The five-string cello banjo was originally a gut-stringed instrument with a 3 in deep 16 in diameter rim, marketed by S.S. Stewart in 1889. Advertising copy used the terms "bass banjo" and "cello banjo" to refer to the same instrument.

Other banjo makers manufactured similar instruments, including A.C. Fairbanks, with a 12+3/8 in diameter head and a 29+1/2 in scale length and A.A. Farland, with 12+1/2 in head and a 28+1/2 in scale. Gold Tone is the only contemporary manufacturer.

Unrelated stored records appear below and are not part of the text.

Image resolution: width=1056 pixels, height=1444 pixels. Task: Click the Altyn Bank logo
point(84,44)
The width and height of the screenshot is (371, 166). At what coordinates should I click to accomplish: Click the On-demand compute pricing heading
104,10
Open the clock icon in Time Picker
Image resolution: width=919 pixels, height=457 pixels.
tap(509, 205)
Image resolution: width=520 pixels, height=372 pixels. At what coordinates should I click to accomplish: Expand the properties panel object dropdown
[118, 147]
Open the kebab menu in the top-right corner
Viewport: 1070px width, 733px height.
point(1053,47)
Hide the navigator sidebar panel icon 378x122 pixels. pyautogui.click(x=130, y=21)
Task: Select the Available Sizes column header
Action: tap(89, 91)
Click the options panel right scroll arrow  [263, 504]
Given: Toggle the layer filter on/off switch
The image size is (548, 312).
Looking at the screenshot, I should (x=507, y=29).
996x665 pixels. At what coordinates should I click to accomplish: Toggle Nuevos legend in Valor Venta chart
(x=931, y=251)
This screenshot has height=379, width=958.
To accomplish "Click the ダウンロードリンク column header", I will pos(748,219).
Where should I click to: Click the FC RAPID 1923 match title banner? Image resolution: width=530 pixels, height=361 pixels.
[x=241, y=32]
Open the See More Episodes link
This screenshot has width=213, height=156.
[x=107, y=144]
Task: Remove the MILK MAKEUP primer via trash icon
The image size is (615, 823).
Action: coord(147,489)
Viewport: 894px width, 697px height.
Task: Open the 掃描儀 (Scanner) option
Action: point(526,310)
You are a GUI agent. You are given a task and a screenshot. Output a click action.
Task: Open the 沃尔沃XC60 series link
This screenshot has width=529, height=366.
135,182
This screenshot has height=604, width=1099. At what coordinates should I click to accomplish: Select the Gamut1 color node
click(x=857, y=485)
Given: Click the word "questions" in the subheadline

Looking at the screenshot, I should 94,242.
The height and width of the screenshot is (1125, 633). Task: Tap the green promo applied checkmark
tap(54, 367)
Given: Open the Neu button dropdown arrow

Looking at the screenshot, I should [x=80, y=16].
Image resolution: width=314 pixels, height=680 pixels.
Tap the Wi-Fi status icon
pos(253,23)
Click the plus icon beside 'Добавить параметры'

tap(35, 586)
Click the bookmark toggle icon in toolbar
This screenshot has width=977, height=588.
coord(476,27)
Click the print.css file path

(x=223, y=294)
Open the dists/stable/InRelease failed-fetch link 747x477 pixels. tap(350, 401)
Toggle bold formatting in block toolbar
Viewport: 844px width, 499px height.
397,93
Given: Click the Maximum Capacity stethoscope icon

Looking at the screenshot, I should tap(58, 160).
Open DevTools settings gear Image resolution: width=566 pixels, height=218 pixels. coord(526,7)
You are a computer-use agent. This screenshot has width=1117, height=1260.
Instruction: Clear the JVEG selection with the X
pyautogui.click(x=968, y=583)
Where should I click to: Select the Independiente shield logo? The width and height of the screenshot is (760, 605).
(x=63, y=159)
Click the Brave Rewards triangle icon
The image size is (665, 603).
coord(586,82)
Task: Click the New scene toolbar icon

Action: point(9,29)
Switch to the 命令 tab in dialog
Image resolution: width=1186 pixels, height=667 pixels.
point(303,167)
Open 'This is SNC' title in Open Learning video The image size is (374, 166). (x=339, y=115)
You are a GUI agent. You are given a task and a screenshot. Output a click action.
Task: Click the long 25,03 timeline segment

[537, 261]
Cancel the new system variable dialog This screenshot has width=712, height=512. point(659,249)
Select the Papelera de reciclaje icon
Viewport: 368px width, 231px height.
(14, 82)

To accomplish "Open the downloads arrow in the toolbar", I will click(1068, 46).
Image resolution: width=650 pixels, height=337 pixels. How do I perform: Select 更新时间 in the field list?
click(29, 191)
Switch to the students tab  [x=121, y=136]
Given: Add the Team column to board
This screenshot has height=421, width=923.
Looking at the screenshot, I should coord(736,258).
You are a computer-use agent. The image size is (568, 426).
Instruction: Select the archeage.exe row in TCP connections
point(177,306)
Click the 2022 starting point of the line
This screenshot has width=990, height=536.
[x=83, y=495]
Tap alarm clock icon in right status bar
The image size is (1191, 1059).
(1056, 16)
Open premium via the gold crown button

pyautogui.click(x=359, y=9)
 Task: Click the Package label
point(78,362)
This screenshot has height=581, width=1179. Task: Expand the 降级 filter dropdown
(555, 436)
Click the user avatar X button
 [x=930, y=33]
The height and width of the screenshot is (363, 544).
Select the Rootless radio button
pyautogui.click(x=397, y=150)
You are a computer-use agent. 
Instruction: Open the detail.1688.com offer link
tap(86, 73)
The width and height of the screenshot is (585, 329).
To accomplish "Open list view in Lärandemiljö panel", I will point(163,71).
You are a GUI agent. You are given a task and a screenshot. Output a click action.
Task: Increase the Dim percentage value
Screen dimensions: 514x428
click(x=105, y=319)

== Four-string cello banjo ==
In 1919, Gibson began manufacturing a 4-string cello banjo, known as the CB-4. Other vintage manufacturers of four-string bass banjos include Bacon & Day. Gold Tone is the only contemporary manufacturer.

== Gibson bass banjo ==
Gibson produced a separate instrument called a "bass banjo" from 1930 to 1933. This was a 4-string instrument, played as an upright bass, with a stand substituting for a spike. It was tuned EADG, the same as Gibson's mando-bass.

== Bassjo ==
The Bassjo, also referred to as the banjo bass in a 2006 article featuring Les Claypool on the cover of Bassplayer Magazine was made by luthier Dan Maloney. Maloney was a friend of Claypool's approximately ten years ago when Claypool asked him to construct a guitar with "a banjo body and a bass neck ("Les Does More" 43)." The Bassjo can be heard on Claypool's 2006 album Of Whales and Woe on the track "Iowan Gal", as well as Primus' "Captain Shiner" from the album Tales from the Punchbowl.

== Bass banjolele ==
The bass banjolele, is often made by individual luthiers and is without much mainstream use and production. They are often tuned E_{1}–A_{1}–D_{2}–G_{2}. It is often just another version of a U-bass. It is often slightly longer than a U-bass.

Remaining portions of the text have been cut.